* _Given text_
After the war, the population, not surprisingly, thinned; when the lighthouse was finally automated, the coast guard sent the last lighthouse keeper back to the mainland.

In 1969, nature finally had its turn. The islands were collectively designated a National Wildlife Refuge, and the Point Reyes Bird Observatory was contracted by the government to repair the damage. Where to start? There was so much to tackle. By the sixties, only six thousand murres nested on the islands (down from a half million), and other seabird populations had taken similar drubbings. Fur seals were a distant memory, the global elephant seal population had been reduced to about twenty animals, Steller’s sea lions were gone entirely, harbor seals glimpsed only rarely. No doubt the sharks were there, prowling the waters, but without seals they wouldn’t have stayed around for long. (You don’t get to be four hundred million years old by failing to adapt.)

As for the environment itself, past ignorance was augmented by present stupidity, and the place was limping. Oil tankers made a practice of pumping their ballast tanks near the islands, killing seabirds by the thousands. Four times, military planes opened fire on Middle Farallon with rockets, presumably for target practice. Gill nets killed indiscriminately, strangling seabirds and snaring every animal in their paths. Fishermen deployed explosives to catch fish, and boats journeyed out to shoot up the wildlife along the shoreline with high-powered rifles.

What little infrastructure still existed on Southeast Farallon was outmoded, corroded, and neglected. Garbage lay everywhere; cats and rabbits terrorized the birds; heaps of rusty refrigerators and washing machines and assorted pipes blocked the East Landing. The place, to put it plainly, was a wreck. But if any group was up to the task, it was PRBO. Undaunted, they sent out waves of all-star biologists, led by David Ainley. Slowly, the island was reclaimed by the wild. Buildings were dismantled, concrete areas were torn up and replaced by nesting terrain for auklets and petrels. Whole stretches of land became completely off limits to burrow-crushing, flock-spooking humans. Eventually, the only remaining signs of civilization were the two houses, the crane at East Landing, some water tanks, a couple of small buildings used for storage, and a crumbling stone foundation near the North Landing, known as the old eggers’ house. And, of course, the lighthouse tower itself.

Elephant seals, fur seals, harbor seals, and Steller’s sea lions began to reappear on the shores, first as individuals and then, over the years, in colonies. Murres, cormorants, guillemots, petrels, auklets, puffins, shearwaters, fulmars, grebes, scoters, pelicans, terns, loons, and even the odd albatross—they all trickled back. As the twenty-first century began, there were one hundred thousand murres in residence. The gulls, to no one’s surprise, made a particularly strong comeback.

* _Data_

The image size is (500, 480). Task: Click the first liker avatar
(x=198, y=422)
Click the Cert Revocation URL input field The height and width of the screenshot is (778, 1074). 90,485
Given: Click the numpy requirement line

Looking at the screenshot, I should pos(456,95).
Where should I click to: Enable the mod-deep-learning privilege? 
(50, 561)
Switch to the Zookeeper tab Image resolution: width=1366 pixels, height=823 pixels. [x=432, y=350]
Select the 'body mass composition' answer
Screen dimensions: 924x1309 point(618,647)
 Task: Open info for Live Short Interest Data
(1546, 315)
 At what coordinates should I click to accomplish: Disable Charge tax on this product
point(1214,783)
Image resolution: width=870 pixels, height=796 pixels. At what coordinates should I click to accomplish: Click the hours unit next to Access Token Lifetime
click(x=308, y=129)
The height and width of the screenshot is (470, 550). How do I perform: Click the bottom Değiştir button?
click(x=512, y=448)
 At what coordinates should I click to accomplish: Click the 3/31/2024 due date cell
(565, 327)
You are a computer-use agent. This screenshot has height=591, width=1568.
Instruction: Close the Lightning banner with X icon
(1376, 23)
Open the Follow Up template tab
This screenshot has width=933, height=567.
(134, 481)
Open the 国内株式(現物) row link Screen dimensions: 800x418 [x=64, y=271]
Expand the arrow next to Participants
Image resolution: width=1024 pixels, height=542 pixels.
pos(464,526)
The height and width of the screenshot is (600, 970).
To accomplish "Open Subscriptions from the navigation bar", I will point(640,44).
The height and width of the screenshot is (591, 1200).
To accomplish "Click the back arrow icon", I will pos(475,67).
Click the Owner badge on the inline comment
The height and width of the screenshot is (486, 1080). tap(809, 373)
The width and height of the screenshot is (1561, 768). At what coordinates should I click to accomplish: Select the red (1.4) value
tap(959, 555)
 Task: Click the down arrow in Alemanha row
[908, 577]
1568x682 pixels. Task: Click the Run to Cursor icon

* _Assigned task 1_
Can you rewrite the paragraph of the Farallon Islands text beginning "As for the environment itself" as a short bulleted list that keeps its main facts?
* _Assigned task 2_
Answer these questions from the Farallon Islands text:
(a) In what year were the islands designated a National Wildlife Refuge?
(b) Who led the biologists that PRBO sent out?
(c) How many murres were in residence as the twenty-first century began?

* _Output 1_
- The environment was in poor shape, harmed by past ignorance and present stupidity.
- Oil tankers pumped their ballast tanks near the islands, killing thousands of seabirds.
- Military planes fired rockets at Middle Farallon four times, presumably for target practice.
- Gill nets strangled seabirds and snared every animal in their paths.
- Fishermen used explosives to catch fish.
- Boats came out so people could shoot the shoreline wildlife with high-powered rifles.

* _Output 2_
(a) 1969
(b) David Ainley
(c) One hundred thousand